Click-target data
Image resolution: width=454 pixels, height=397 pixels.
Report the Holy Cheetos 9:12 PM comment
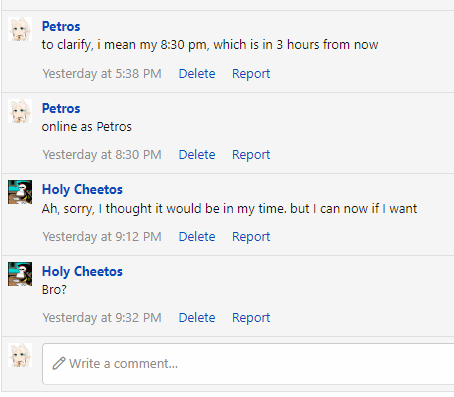tap(251, 237)
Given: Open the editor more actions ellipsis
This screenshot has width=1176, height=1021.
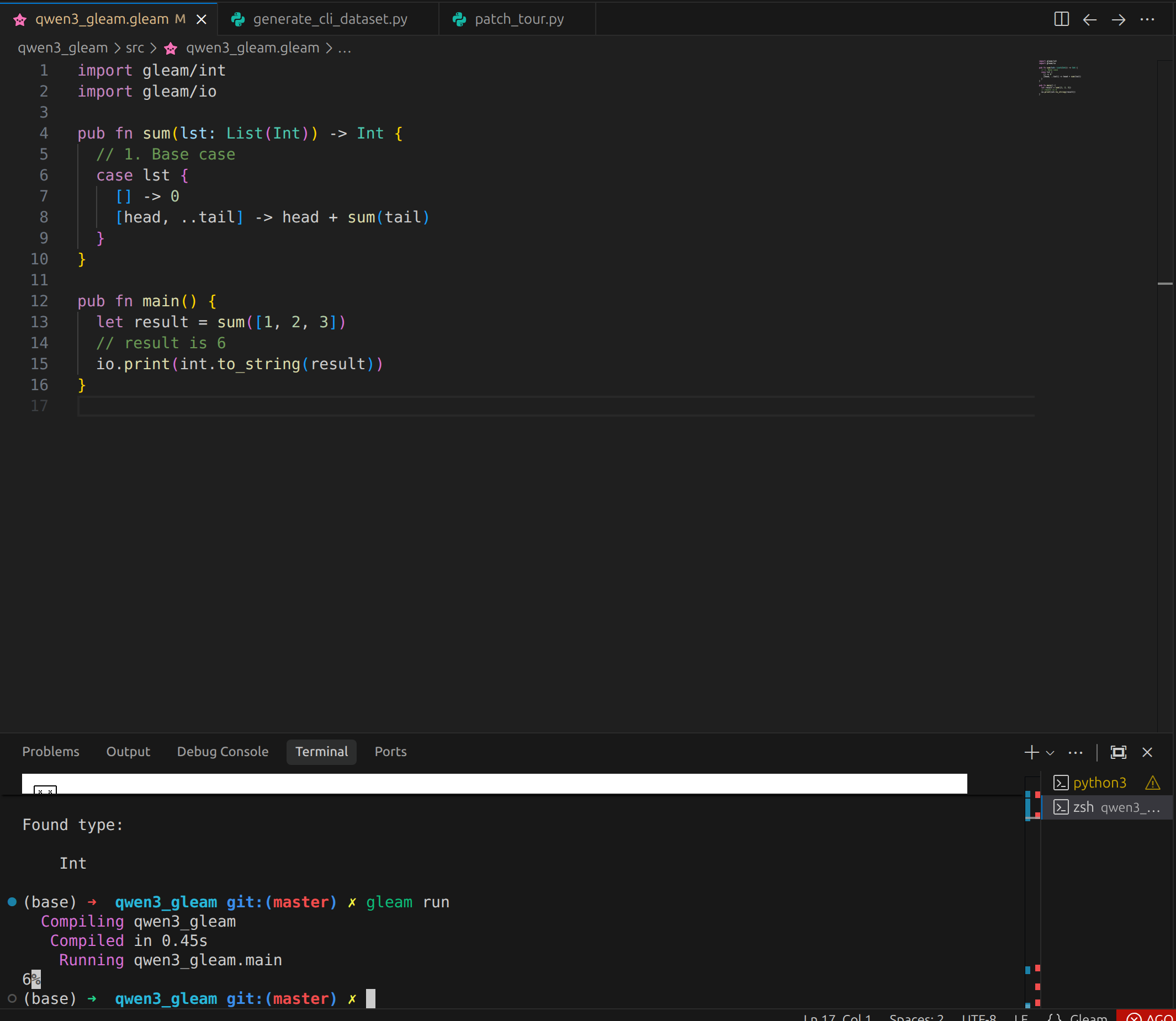Looking at the screenshot, I should coord(1147,20).
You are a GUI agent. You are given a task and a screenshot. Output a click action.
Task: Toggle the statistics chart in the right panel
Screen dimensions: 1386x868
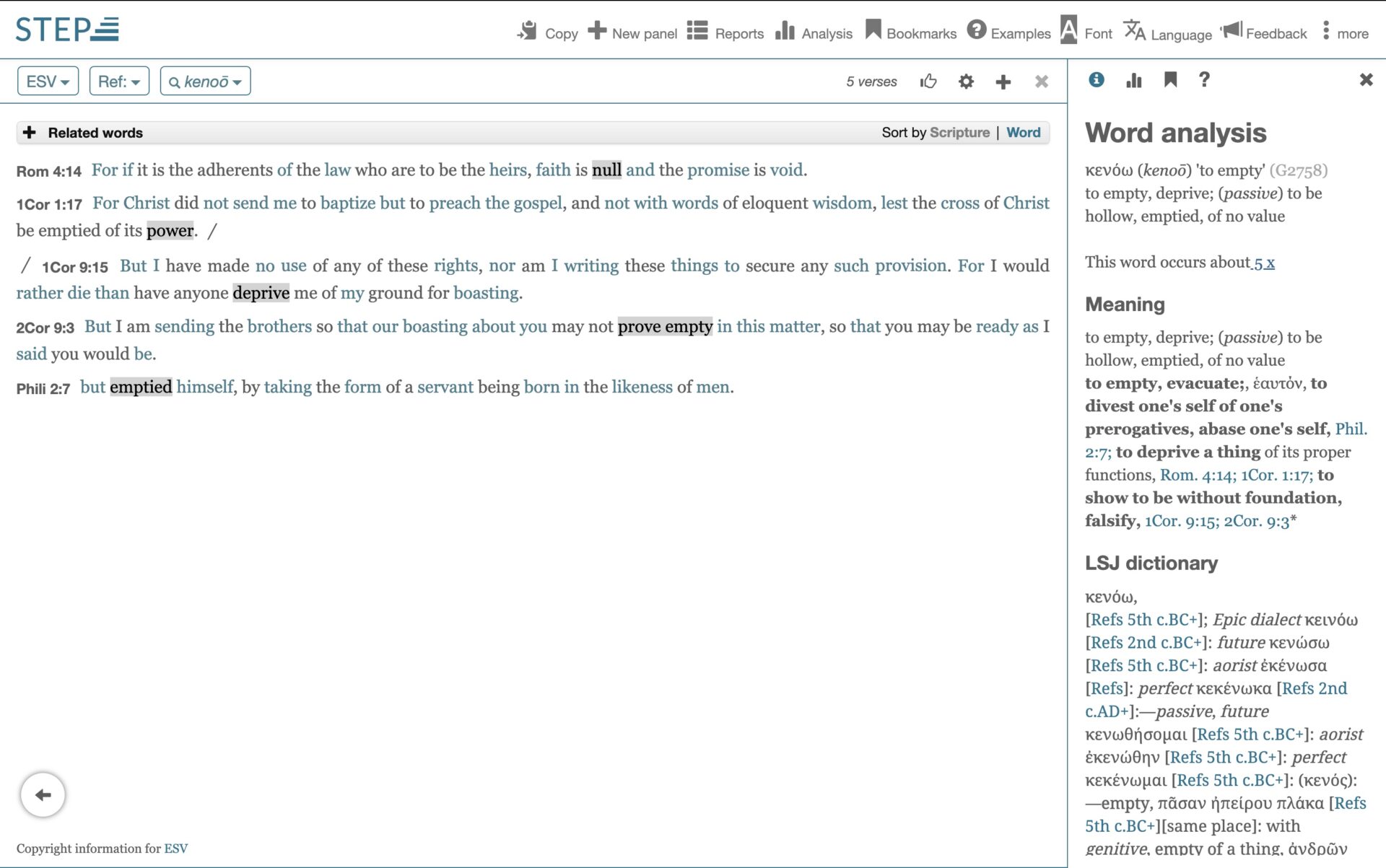pyautogui.click(x=1133, y=80)
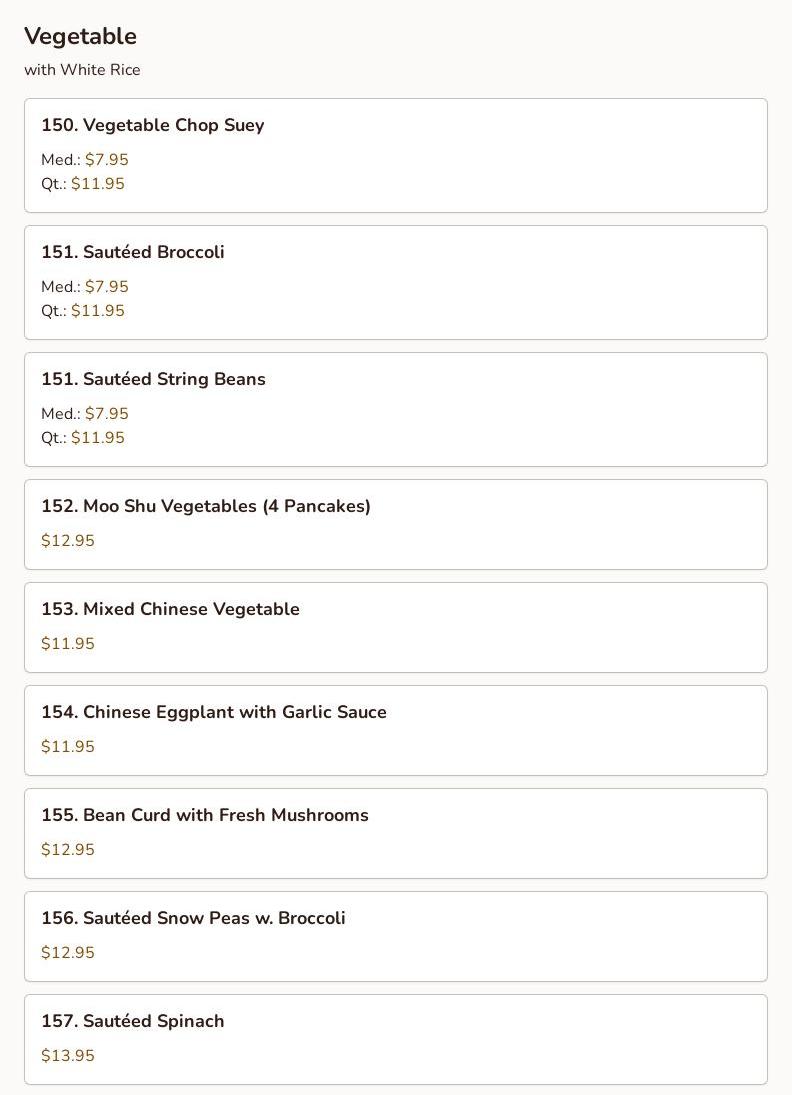Click the Chinese Eggplant $11.95 price
This screenshot has width=792, height=1095.
[68, 747]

• **WHAT TO PRODUCE**: Write out the data above word for word, beginning with the line that contains "You are a GUI" and continuing through the end of the data. Leave the pictures out of your answer.

• **EXERCISE RESPONSE**:
You are a GUI agent. You are given a task and a screenshot. Output a click action.
Task: Toggle the statistics chart in the right panel
Screen dimensions: 1386x868
pyautogui.click(x=1133, y=80)
Click the Chinese Eggplant $11.95 price
This screenshot has width=792, height=1095.
[68, 747]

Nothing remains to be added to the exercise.